Dê continuidade ao texto sobre a palestra de João Arriscado Nunes acerca da relação entre o social e o biológico, começando logo após a última frase apresentada.
#### Texto fornecido
João Arriscado Nunes, da Universidade de Coimbra, apresentou conceitos como biossociabilidade e biocidadania e defendeu que é não é simples distinguir o natural do artificial.
Cátia Guimarães - EPSJV/Fiocruz | 02/07/2009 08h00 - Atualizado em 01/07/2022 09h47


João Arriscado Nunes“Não se pode pensar o social sem pensar o biológico”. Assim João Arriscado Nunes, professor associado da Faculdade de Economia e pesquisador do Centro de Estudos Sociais da Universidade de Coimbra, de Portugal, começou sua palestra na Escola Politécnica de Saúde Joaquim Venâncio (EPSJV/Fiocruz), no último dia 23 de junho. O evento foi promovido pelo programa de pós-graduação da EPSJV e pela equipe da pesquisa ‘A inflexão dos organismos internacionais sobre a formação de trabalhadores de saúde: o caso da Organização Mundial da Saúde’, coordenado por Gustavo Matta, do Laboratório de Educação Profissional em Atenção à Saúde.



O pesquisador começou a palestra fazendo um histórico do que chamou de uma relação conturbada entre esses campos do conhecimento. Um ponto alto de confusão entre esses campos, segundo Arriscado, por um viés negativo foram as tentativas de se usar a biologia para legitimar intervenções políticas, dentre as quais a mais famosa foi o Nazismo.





Teorias e autores





O primeiro exemplo apresentado por ele como ‘corrente científica’ que lidou com o problema dessa realação foi o darwinismo social, inspirado principalmente em Herbert Spencer, autor do discurso de que apenas os mais aptos sobreviveriam. Um simplismo, na avaliação de Arriscado. O marco seguinte foi Durkheim, que defendia uma forte separação entre os objetos das ciências biológicas e sociais e, ao mesmo tempo, a adaptação do método de estudo da natureza para o estudo da sociedade. Dentre outros, ele passou ainda por Max Weber, que acreditava que a única dualidade ontológica existente era entre natureza e sociedade e, por isso, elas precisavam de epistemologias diferentes, e Marx, que, segundo o palestrante, sempre procurou pensar conjuntamente o social e o natural.
########
#### Registros fornecidos
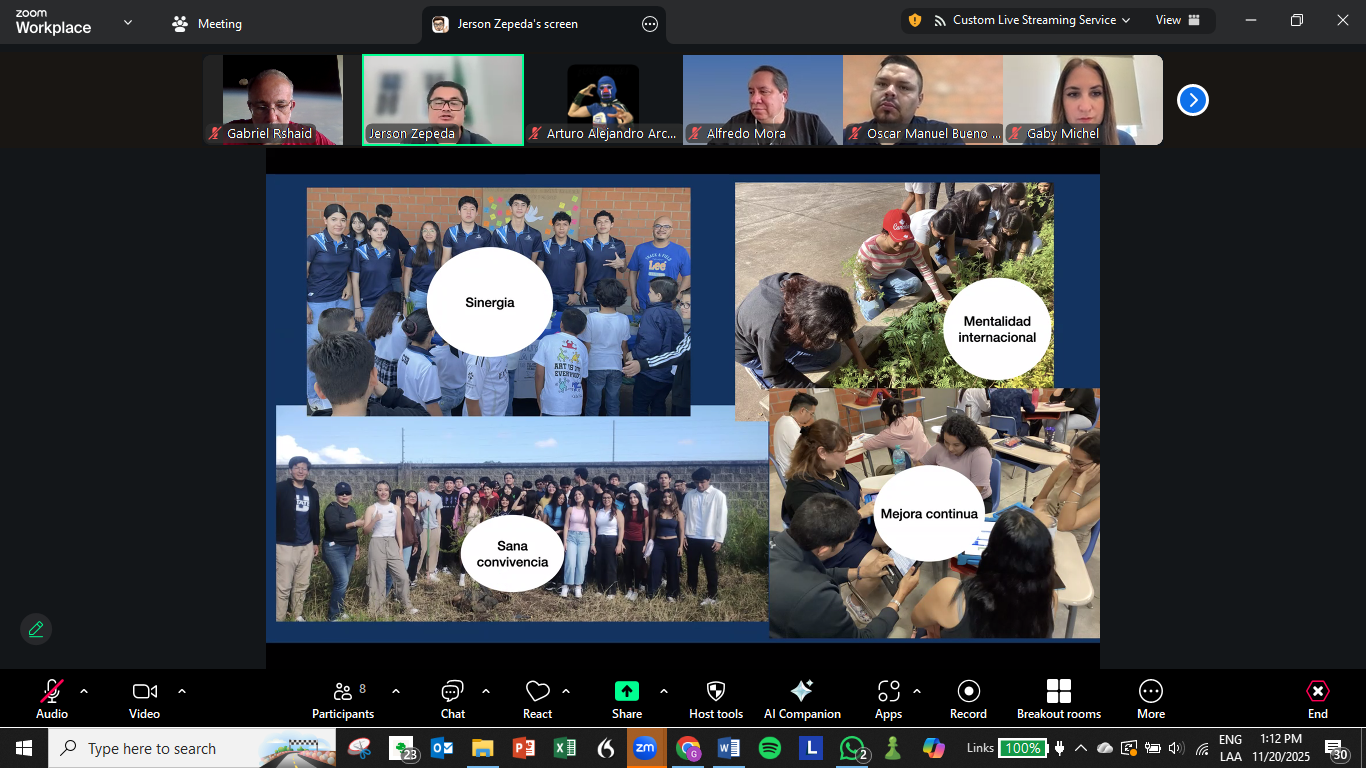Viewport: 1366px width, 768px height.
Task: Unmute the microphone Audio button
Action: coord(52,698)
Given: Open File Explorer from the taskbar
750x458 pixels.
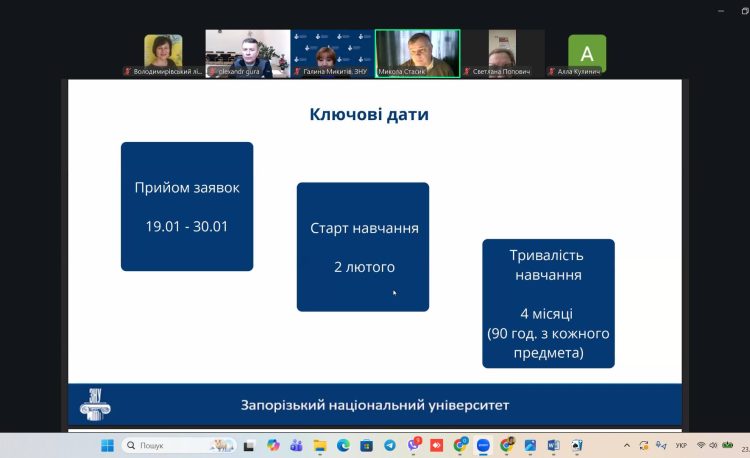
########
# Resultado esperado
Entre os autores mais recentes, ele destacou Foucault, que classificou como um “exemplo precoce de interpelação da separação entre natureza e sociedade” e Bruno Latour, com sua teoria do ator-rede.





Seres indistintos





“Nós somos seres biológicos que nos identificamos, já a priori, pelas próteses tecnológicas das quais dependemos”, definiu o pesquisador, que usou o exemplo dos seus próprios óculos, para defender que já não é possível fazer a distinção entre o que temos de natural ou de social. “Nossa ideia de saúde é feita não só de natureza, mas também de expectativas quanto às ações de vigilância, ao uso de complementos alimentares, entre outros”, exemplificou.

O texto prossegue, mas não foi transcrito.